Statistical theory of unsupervised learning

Machine learning is often viewed as a statistical problem, that is, given access to data that is generated from some statistical distribution, the goal of machine learning is to find a good prediction rule or a intrinsic structure in the data. Statistical learning theory considers this point of view to provide a theoretical foundation for supervised machine learning, and also provides mathematical techniques to analyse the performance of supervised learning algorithms.

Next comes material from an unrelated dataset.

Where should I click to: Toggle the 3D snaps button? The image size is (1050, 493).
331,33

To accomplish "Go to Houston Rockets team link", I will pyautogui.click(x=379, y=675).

The picture is quite different in unsupervised learning, where the absence of labelled data makes it difficult to develop a theory that ensures an algorithm always performs well (some philosophical thoughts in this direction). This makes the problem quite attractive to theoreticians, even beyond the machine learning community and different techniques are employed to explain the performance of unsupervised learning algorithms. For instance, worst-case performance guarantees for clustering algorithms are often studied in theoretical computer science [KSS'04;Das'16], whereas performance in the limiting case of infinitely large datasets is studied in statistics [Pol'81;LBB'08]. Even statistical physicists study clustering, but in a setting where the data has a known hidden clustering and one studies how accurately can an algorithm find this hidden clsutering [Moo'17]. Our group focusses on a variety of these techniques, and how they can be used to explain the performance of a variety of unsupervised learning algorithms, beyond clustering.

Theory of deep learning

The phenomenal performance of modern neural network architectures is widely known, even beyond computer science. What is hardly discussed is the implication of this success of NNs on the theory community. While classical statistical learning theory can successfully explain the behaviour of many machine learning algorithms (like SVMs, kernel machines), the theoretical predictions for deep NNs differ significantly from empirical findings [ZBH+'21]. A classic example of the deviation between theory and practice is the remarkable performance of over-parametrised NNs (where number of network parameters exceed the amount of training data). Classical learning theory predicts that such networks would overfit, and cannot generalise to new data, and yet these networks do generalise well in practice.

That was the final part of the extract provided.